WASHINGTON — In Washington Friday, Mayor Rahm Emanuel is part of a forum Friday on the future of cities, lobbying the secretary of the Department of Transportation for federal assistance for Chicago and looking for more help from the White House Office of Management and Budget in the waning days of President Barack Obama’s administration.

Emanuel is on a swing through New York, where he landed Tuesday, and Washington, where he arrived Thursday. On Wednesday, Emanuel met with President-elect Donald Trump, incoming White House chief of staff Reince Priebus and incoming senior adviser Stephen Bannon in Trump Tower.

On Thursday, though it wasn’t on Emanuel’s schedule or flagged before it happened, the mayor hit Capitol Hill for a tribute to the departing Senate Minority Leader, Sen. Harry Reid D-Nevada.

Among the luminaries at the Reid portrait unveiling, besides Senate Majority Leader Sen. Mitch McConnell, R-Ky., and House Minority Leader Nancy Pelosi, D-Calif., were Vice President Joe Biden and Hillary Clinton, in one of her first public appearance since being defeated by Trump. Both are former senators who served with Reid.

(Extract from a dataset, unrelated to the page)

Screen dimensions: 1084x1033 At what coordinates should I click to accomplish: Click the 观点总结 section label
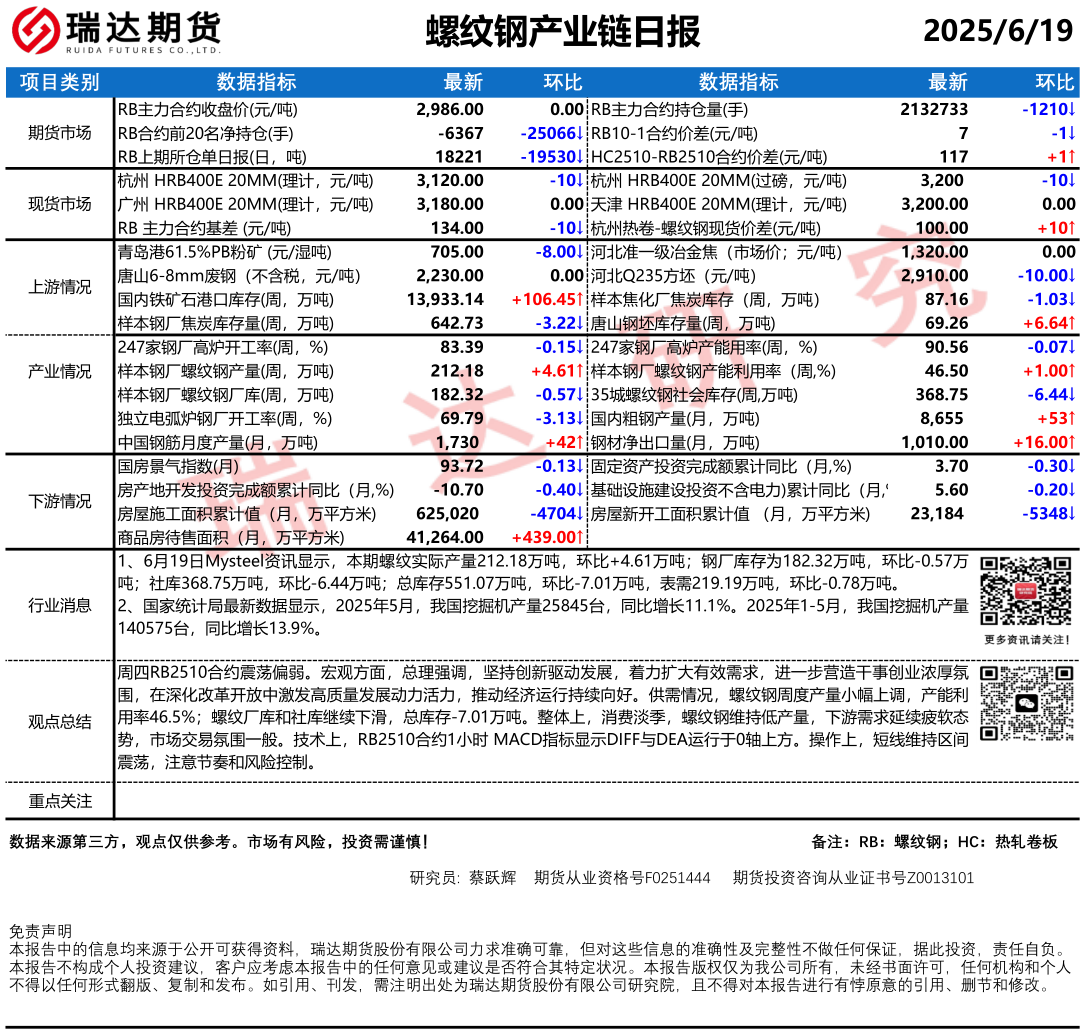[59, 722]
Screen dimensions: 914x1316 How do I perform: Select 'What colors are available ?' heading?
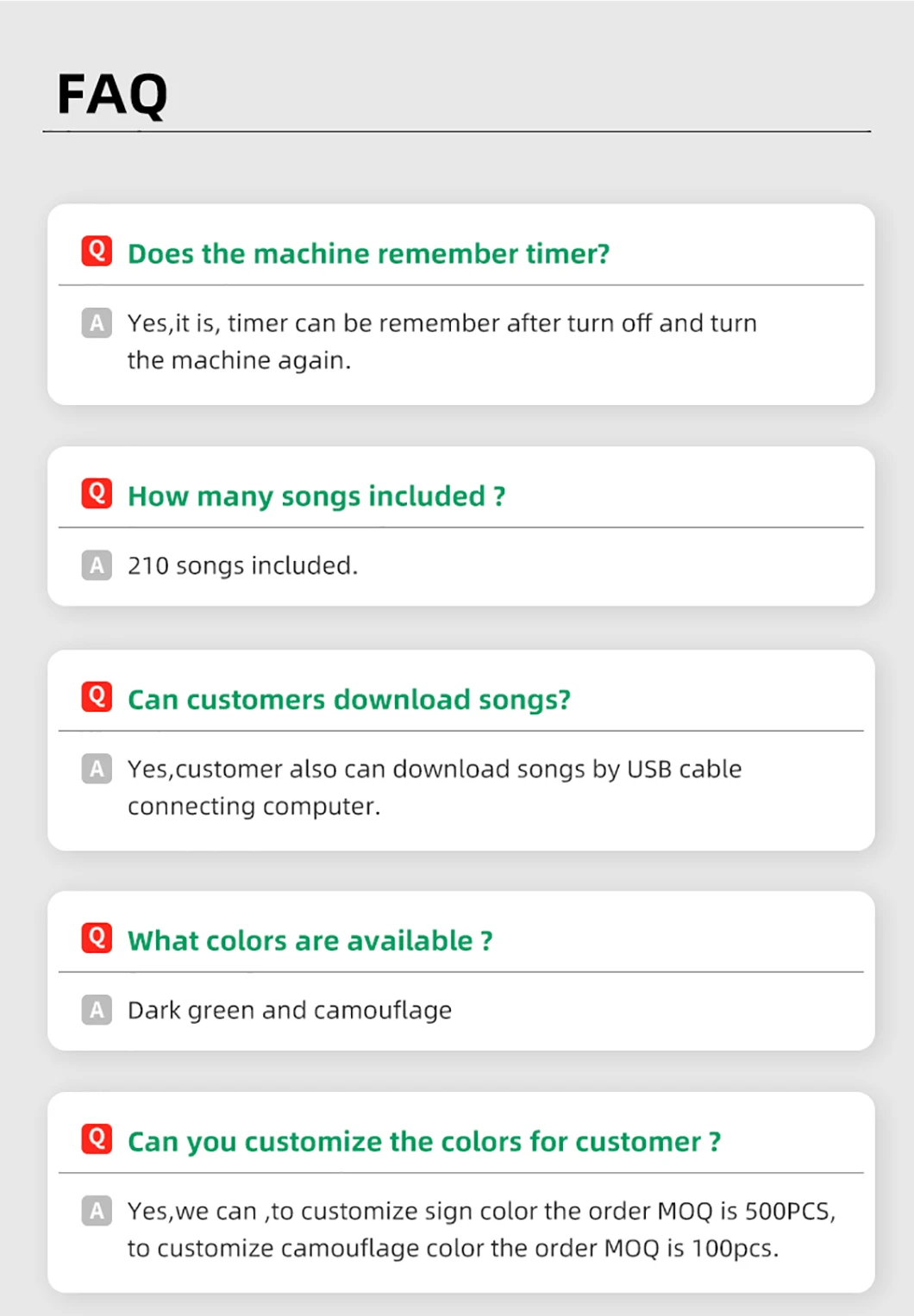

Friday morning, Emanuel joins British Member of Parliament Tristram Hunt at the Brookings Institution for a discussion on the impact of the Trump victory and the June Brexit referendum in the United Kingdom.

From Brookings: “The results of this past month’s U.S. presidential election and June’s Brexit referendum in the United Kingdom mark a growing global trend of nationalism and populist fervor. Cities, despite being the potential victims of rollbacks of government investment and international engagement, have emerged as the continuing centers of ground-up economic, environmental, and social progress.”

City Hall said Emanuel will huddle with Transportation Secretary Anthony Foxx and visit the OMB and hinted that the mayor also will meet with other officials but would not provide more details as of Friday morning. Emanuel has a hard Jan. 20 deadline — inauguration day — to squeeze what he can from the Obama administration.

Obama has no public events on his Friday schedule. Emanuel, Obama’s former chief of staff, often drops by the Oval Office when he is roaming the White House.

Brookings’ rationale for the Emanuel/Hunt pairing: “Cities, despite being the potential victims of rollbacks of government investment and international engagement, have emerged as the continuing centers of ground-up economic, environmental and social progress.

“Indeed, U.S. and European cities have proven they are not only the engines of national economies, but also are on the front lines of solving the complex challenges of our time. Whether in educating our children, improving the quality of our infrastructure, building vibrant public spaces, or mitigating the effects of climate change, many of the most effective recent interventions have come from the local level.”